When you reach the line with "How do I perform: Click", transcribe it and each line after it through the last one below, exactly. Pictures stay out.

_ _ _ _ _ _ _

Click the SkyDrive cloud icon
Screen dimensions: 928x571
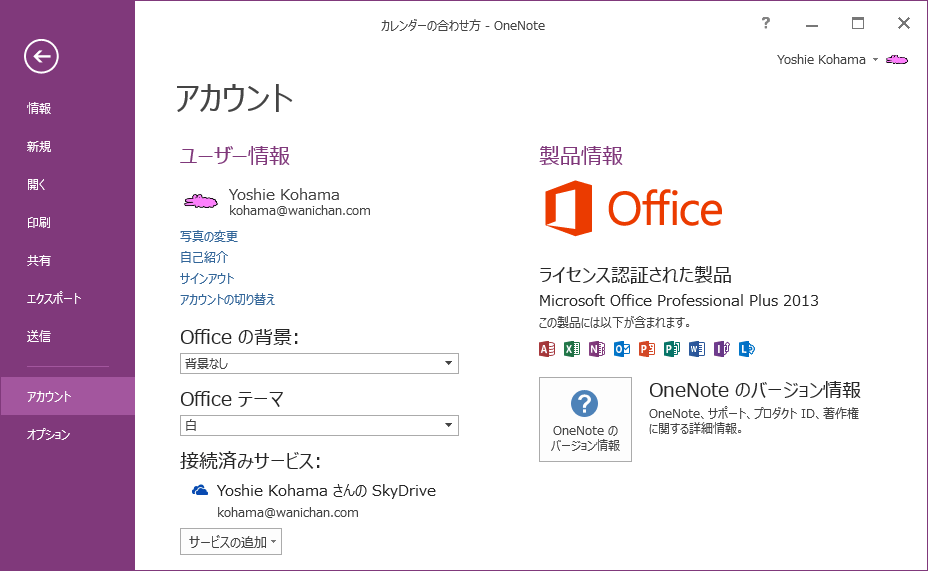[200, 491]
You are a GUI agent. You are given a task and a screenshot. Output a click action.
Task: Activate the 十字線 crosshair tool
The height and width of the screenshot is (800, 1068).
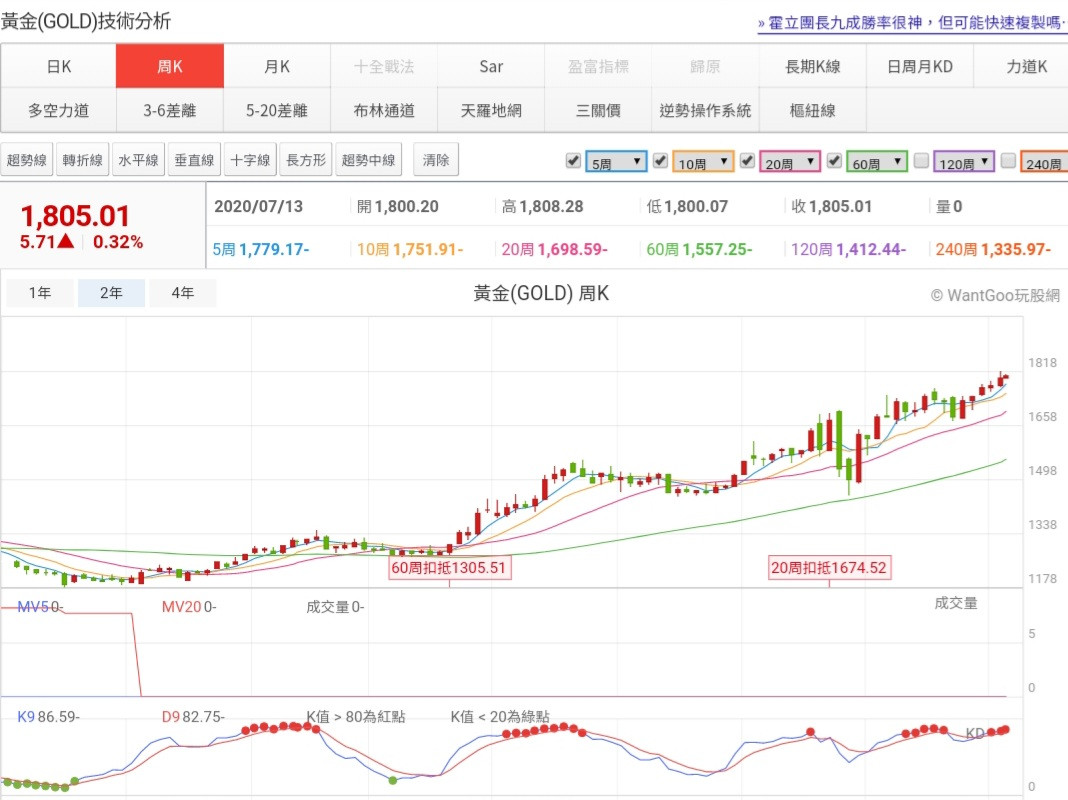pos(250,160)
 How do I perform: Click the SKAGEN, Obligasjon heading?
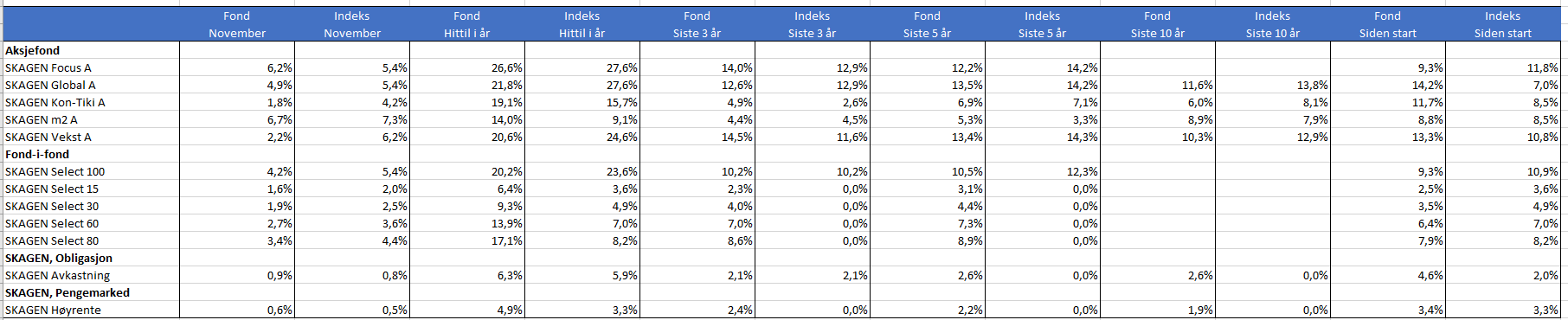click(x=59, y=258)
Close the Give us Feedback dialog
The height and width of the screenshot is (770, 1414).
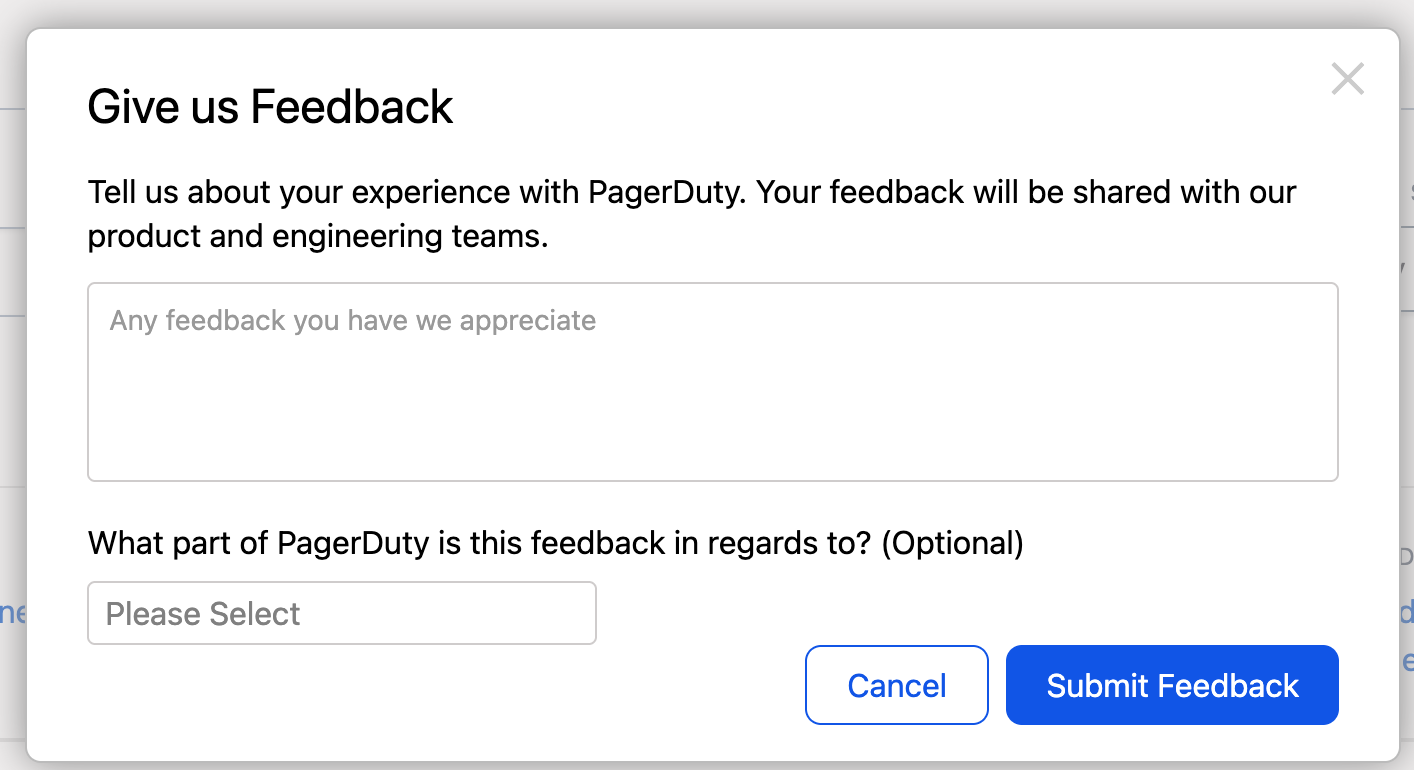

_ _ _ _ _ _ _

(Answer box)
 How do I perform: Click the SKAGEN, Obligasjon heading?
click(x=59, y=258)
Close the Give us Feedback dialog
The height and width of the screenshot is (770, 1414).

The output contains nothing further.